■ **What the exercise asks**: Your answer should be the lines below from the one holding "Viewport: 1286px width, 627px height." through the one holding "Task: Open GrandmaNana's pink avatar", copied exactly and with nothing else.

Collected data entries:
= = = = = = =
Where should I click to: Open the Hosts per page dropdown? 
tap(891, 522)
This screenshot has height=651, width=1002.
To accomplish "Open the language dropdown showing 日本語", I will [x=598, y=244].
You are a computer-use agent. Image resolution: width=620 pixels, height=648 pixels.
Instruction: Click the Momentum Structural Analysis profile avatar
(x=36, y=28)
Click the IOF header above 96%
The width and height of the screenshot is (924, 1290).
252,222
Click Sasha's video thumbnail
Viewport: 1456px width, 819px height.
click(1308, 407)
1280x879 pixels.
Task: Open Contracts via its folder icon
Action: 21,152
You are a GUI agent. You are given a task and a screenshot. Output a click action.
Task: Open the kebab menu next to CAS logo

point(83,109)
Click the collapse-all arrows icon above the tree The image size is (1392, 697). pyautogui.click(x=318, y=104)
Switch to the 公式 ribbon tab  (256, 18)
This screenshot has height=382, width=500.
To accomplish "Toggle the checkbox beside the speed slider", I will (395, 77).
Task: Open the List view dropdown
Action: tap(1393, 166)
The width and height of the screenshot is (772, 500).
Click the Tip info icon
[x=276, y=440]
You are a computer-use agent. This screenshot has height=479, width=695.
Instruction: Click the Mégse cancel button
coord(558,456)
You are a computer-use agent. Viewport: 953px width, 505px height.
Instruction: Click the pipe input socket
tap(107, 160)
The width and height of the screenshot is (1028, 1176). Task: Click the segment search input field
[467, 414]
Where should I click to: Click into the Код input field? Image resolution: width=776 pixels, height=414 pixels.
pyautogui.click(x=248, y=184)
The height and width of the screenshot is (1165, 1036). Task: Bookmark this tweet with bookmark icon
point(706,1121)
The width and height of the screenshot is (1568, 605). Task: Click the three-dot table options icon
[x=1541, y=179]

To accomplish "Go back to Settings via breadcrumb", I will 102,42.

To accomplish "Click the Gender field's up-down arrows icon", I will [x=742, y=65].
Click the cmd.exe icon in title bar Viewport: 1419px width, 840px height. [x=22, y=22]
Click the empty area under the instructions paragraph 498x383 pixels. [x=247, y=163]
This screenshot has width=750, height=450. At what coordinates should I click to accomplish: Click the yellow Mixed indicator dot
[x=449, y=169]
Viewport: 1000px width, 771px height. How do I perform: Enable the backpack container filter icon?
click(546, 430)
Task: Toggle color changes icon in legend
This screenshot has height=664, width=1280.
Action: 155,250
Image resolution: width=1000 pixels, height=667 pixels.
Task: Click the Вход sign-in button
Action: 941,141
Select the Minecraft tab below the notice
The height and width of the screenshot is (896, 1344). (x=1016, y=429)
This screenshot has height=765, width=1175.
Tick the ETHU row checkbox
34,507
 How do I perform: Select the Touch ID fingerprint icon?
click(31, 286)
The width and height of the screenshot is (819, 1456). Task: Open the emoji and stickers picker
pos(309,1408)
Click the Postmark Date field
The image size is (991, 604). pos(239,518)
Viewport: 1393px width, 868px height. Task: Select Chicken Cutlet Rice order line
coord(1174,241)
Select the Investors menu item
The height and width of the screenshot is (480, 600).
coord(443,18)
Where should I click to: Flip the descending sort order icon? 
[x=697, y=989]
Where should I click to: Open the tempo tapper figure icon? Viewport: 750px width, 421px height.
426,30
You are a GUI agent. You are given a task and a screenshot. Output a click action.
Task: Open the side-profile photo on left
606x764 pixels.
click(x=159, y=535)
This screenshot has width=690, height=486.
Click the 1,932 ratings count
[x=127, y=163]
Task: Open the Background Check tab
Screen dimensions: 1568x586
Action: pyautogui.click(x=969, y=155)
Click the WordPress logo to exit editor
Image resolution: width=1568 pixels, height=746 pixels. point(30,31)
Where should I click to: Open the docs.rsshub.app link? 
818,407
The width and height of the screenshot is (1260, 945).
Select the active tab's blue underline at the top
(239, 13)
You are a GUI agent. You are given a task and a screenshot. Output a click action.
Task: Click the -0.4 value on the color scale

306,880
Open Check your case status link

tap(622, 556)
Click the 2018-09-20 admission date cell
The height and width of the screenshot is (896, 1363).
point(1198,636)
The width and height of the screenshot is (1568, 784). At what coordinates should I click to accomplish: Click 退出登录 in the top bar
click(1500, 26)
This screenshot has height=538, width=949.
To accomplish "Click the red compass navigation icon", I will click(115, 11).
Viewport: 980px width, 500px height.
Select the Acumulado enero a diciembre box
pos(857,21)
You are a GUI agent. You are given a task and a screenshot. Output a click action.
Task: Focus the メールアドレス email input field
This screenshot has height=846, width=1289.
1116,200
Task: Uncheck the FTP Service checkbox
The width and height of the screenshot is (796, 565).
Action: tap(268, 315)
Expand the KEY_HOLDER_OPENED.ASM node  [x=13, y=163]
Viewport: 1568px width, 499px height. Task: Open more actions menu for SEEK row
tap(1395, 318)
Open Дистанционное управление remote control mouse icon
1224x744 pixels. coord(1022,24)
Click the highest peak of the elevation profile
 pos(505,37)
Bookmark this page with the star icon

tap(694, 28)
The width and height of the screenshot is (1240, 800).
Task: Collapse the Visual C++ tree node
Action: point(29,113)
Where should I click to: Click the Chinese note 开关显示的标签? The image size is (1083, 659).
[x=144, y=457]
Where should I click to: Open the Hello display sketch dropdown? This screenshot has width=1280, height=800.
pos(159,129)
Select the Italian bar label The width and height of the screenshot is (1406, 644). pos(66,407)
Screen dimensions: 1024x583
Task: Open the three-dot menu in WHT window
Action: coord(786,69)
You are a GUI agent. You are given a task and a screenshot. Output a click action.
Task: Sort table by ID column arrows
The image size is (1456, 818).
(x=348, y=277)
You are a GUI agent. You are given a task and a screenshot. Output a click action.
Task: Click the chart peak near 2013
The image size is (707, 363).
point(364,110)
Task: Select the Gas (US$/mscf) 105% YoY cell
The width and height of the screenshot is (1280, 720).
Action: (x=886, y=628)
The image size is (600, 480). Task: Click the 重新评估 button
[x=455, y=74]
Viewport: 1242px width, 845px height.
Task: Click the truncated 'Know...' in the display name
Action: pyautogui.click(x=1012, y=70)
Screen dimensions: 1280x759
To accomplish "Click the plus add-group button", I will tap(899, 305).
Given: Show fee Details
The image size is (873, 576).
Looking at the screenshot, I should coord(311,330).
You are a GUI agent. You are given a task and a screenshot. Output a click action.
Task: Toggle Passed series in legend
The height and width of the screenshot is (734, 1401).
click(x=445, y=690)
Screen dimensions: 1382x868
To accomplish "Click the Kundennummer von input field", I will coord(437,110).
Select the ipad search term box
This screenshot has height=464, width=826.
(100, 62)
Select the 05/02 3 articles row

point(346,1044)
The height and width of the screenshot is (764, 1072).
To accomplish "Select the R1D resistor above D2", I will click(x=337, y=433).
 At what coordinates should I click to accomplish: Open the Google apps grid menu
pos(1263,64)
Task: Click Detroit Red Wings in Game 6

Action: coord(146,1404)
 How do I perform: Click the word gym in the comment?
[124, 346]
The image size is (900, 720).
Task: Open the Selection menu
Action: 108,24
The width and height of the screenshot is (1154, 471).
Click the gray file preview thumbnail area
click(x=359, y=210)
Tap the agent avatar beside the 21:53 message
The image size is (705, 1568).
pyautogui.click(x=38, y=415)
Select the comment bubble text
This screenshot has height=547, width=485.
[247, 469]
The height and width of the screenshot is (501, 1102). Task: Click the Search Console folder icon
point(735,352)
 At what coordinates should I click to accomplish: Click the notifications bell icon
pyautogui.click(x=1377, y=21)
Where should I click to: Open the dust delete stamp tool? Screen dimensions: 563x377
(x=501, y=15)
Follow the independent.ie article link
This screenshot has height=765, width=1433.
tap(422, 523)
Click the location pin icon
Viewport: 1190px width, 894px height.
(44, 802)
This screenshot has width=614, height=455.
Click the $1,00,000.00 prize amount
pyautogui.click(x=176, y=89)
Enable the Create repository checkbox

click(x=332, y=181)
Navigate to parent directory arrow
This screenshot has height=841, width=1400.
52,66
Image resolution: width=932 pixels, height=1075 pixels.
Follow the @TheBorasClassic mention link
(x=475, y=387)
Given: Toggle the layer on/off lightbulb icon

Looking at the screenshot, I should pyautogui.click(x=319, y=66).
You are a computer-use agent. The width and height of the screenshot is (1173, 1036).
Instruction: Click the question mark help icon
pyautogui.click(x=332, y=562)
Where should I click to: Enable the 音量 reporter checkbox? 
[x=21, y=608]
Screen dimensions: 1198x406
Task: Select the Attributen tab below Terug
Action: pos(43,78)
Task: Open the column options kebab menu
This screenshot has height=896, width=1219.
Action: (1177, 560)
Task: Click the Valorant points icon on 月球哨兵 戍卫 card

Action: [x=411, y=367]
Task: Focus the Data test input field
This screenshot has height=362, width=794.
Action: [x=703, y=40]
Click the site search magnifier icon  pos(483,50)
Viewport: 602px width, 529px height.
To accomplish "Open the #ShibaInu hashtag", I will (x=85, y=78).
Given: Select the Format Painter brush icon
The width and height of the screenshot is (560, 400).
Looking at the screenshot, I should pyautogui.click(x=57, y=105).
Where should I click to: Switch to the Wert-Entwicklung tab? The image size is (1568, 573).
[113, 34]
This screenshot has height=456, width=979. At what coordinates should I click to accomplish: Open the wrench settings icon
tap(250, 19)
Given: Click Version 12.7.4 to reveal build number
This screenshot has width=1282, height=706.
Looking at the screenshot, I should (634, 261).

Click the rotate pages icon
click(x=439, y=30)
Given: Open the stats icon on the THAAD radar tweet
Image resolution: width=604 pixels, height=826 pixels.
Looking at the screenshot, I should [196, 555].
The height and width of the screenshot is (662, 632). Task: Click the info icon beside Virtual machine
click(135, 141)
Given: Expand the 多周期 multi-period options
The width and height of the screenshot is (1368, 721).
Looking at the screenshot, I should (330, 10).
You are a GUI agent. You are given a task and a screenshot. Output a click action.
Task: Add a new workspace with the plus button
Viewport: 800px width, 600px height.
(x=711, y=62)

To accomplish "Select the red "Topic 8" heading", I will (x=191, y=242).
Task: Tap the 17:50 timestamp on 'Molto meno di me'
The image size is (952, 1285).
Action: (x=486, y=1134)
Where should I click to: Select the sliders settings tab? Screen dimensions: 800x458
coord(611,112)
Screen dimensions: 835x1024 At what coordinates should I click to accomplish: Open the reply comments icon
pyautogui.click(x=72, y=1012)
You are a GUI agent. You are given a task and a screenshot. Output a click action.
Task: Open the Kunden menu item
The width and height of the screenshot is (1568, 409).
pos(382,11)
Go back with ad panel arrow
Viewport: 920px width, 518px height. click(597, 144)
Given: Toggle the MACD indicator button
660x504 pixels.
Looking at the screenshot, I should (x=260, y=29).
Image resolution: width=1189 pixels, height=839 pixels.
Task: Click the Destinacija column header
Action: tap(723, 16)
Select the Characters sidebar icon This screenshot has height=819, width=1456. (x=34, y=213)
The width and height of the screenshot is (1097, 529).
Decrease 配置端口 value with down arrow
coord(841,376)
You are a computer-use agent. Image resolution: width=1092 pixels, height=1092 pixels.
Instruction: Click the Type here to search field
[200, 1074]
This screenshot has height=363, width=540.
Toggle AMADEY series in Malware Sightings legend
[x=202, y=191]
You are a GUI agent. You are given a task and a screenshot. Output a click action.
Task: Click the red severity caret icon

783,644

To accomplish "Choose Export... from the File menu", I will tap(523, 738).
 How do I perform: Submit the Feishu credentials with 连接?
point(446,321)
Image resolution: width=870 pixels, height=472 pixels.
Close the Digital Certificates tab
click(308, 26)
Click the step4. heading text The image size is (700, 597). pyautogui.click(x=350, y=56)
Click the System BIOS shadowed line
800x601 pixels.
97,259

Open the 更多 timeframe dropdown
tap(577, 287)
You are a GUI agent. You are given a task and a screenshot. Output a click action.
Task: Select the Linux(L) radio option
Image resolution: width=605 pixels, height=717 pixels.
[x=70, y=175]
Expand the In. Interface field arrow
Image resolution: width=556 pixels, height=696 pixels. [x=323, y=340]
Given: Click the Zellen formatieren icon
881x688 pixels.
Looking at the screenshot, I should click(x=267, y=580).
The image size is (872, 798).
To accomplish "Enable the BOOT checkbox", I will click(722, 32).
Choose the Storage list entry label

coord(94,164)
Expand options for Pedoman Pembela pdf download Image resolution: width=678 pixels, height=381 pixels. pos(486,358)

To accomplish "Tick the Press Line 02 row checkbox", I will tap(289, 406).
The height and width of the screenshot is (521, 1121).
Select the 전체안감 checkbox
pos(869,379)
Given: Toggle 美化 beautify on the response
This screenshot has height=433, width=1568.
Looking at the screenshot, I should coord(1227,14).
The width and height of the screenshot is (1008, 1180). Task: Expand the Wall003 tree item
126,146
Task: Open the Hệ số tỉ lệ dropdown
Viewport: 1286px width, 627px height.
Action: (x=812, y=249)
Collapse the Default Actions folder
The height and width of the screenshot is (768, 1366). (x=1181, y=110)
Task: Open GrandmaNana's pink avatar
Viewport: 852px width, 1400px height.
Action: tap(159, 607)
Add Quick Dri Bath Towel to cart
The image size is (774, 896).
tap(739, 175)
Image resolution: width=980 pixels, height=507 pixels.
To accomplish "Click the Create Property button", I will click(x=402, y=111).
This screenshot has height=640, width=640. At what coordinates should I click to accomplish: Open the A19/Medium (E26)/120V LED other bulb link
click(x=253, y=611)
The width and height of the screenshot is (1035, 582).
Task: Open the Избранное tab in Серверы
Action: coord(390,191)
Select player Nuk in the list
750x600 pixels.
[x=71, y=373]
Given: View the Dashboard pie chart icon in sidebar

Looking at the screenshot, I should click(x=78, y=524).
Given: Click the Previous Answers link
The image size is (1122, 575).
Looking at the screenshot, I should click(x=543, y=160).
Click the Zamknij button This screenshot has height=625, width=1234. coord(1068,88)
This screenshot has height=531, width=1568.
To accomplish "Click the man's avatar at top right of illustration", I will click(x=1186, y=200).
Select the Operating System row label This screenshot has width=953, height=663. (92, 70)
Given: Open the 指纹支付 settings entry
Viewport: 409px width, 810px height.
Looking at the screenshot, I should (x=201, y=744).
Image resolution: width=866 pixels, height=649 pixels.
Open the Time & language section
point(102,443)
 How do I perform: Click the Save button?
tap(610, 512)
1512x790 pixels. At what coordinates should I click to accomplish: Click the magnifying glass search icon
= = = = = = =
■ **Answer to the problem**:
Viewport: 1286px width, 627px height.
Action: (x=812, y=249)
Collapse the Default Actions folder
The height and width of the screenshot is (768, 1366). (x=1181, y=110)
Task: Open GrandmaNana's pink avatar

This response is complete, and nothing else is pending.